Last week, Bobby Schindler, best known as the brother of Terri Schiavo, spoke at Creighton. His speech profoundly moved and disturbed the audience. Perhaps the most memorable fragment of Schindler’s talk was his observation that dehydrating and starving an animal is a felony under Florida state law, yet a judge allowed his sister to be left to die without nourishment.
Many in the audience were undoubtedly wondering why such a treatment of a human being could be socially acceptable.
Schiavo was neither clinically brain-dead nor comatose nor anywhere near death. One doctor said she was likely to live for well over a decade. Furthermore, the death of Schiavo was against the wishes of her family members who for over a decade lovingly took care of her daily. However disturbing Schiavo’s case may be, it is just the culmination of a long process of excluding the disabled from society.
While the derogatory portrayal of minorities in the media arouses protests, humiliating depictions of the disabled are ignored. One of the most popular characters and the butt of many jokes on the satirical cartoon “South Park,” for instance, is a wheelchair-user named Timmy, while comedies such as “There’s Something about Mary” use the disabled as the source of punch lines.
Similarly, while racial slurs are regarded as hate speech, advocates of political correctness turn a blind eye when someone is called a “retard.” Worst of all, this insult is common among children. Clearly, their parents and teachers are responsible for this. After all, if a child called a schoolmate the N-word, disciplinary and didactic actions would be taken so that it would never happen again.
Finally, although women outnumber men at colleges across America and the first black president was elected without significant racial opposition, disabled citizens continue to be limited by a glass ceiling. In all of Minnesota, for example, only one college is handicapped accessible. Meanwhile, there is no movement among employers to tear down the walls that prevent the disabled from achieving success.

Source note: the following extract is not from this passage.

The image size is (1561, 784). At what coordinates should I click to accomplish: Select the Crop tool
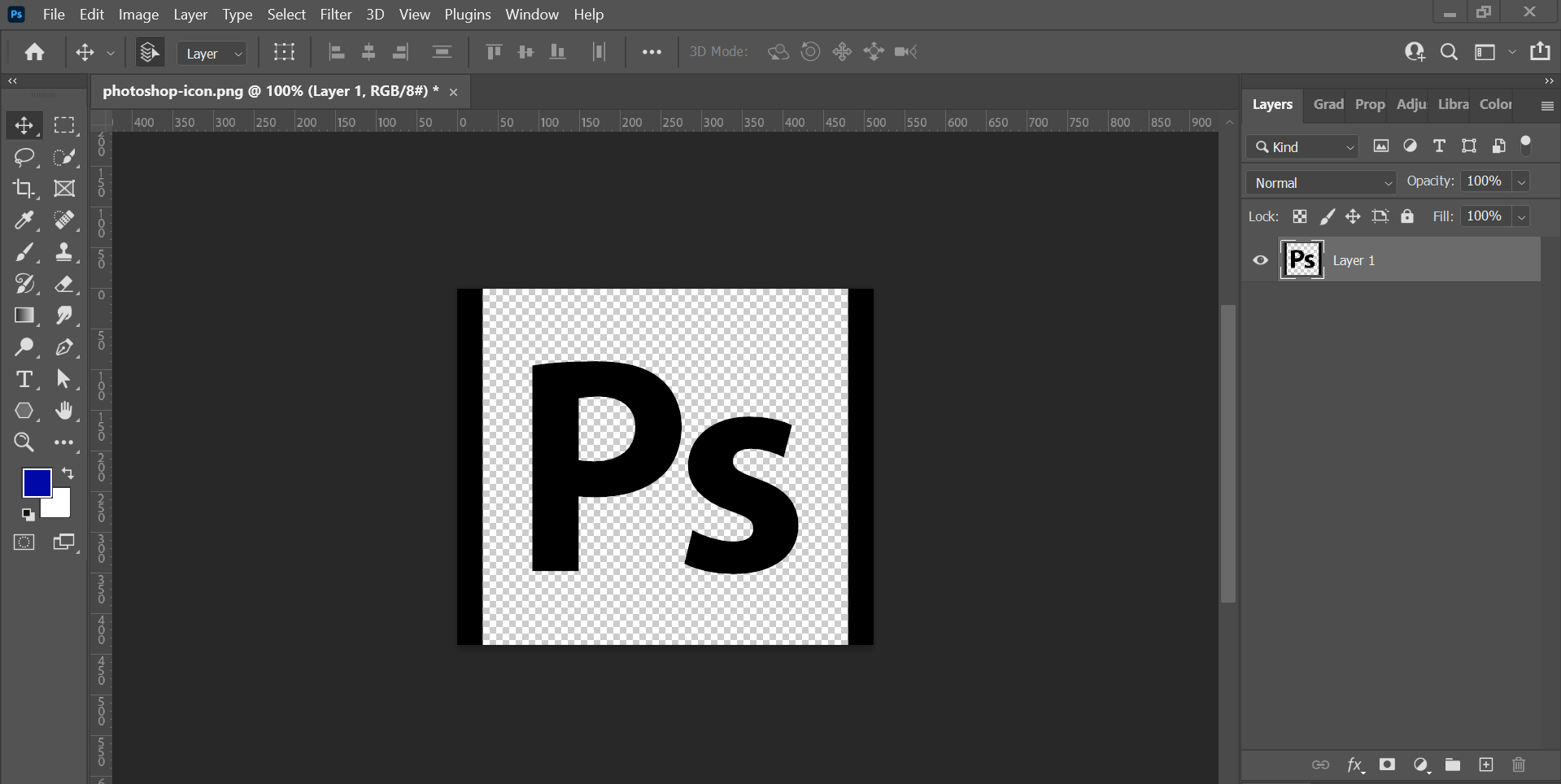coord(24,189)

The fact that, according to a Florida judge’s interpretation of state law, a severely brain-damaged yet nonetheless conscious human being can be killed this way is a tragic indicator of society’s attitude toward the handicapped. This mentality is clearly cultivated in the media and in the schools.
While changing the hearts of those responsible for this trend may be difficult, it is best to invest in education.

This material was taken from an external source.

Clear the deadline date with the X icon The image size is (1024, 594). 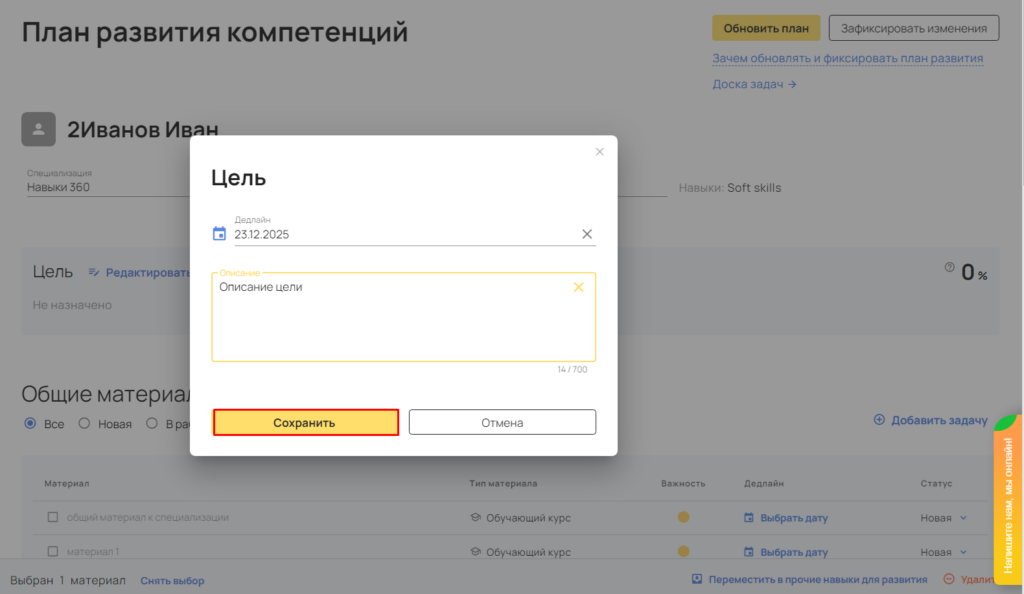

Children should learn that their disabled peers have the same human dignity as they do.
They should learn about Stephen Hawking, whose Lou Gehrig’s disease did not stop him from being the world’s best-known living physicist, and others who changed the world despite severe physical limitations.

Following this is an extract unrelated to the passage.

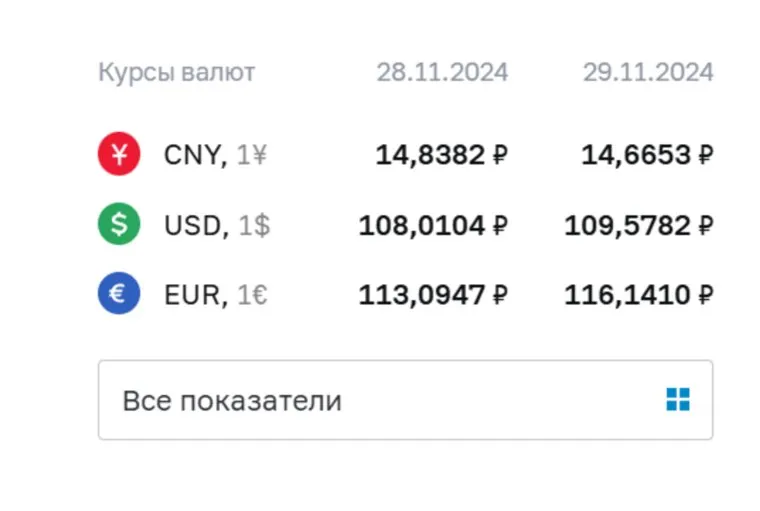
Task: Click the ₽ sign after 113,0947
Action: click(x=500, y=296)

Jean-Dominique Bauby’s memoir “The Diving Bell and the Butterfly,” which chronicles the author’s struggles with locked-in syndrome, leaving him completely paralyzed with the exception of one eye, should be mandatory reading for high school students.
But most important, the schools should tear down the walls that separate students from their disabled peers. Once they interact, prejudices will disappear.
Otherwise, another generation will passively watch cognitive-disabled citizens die in a way unfit for animals.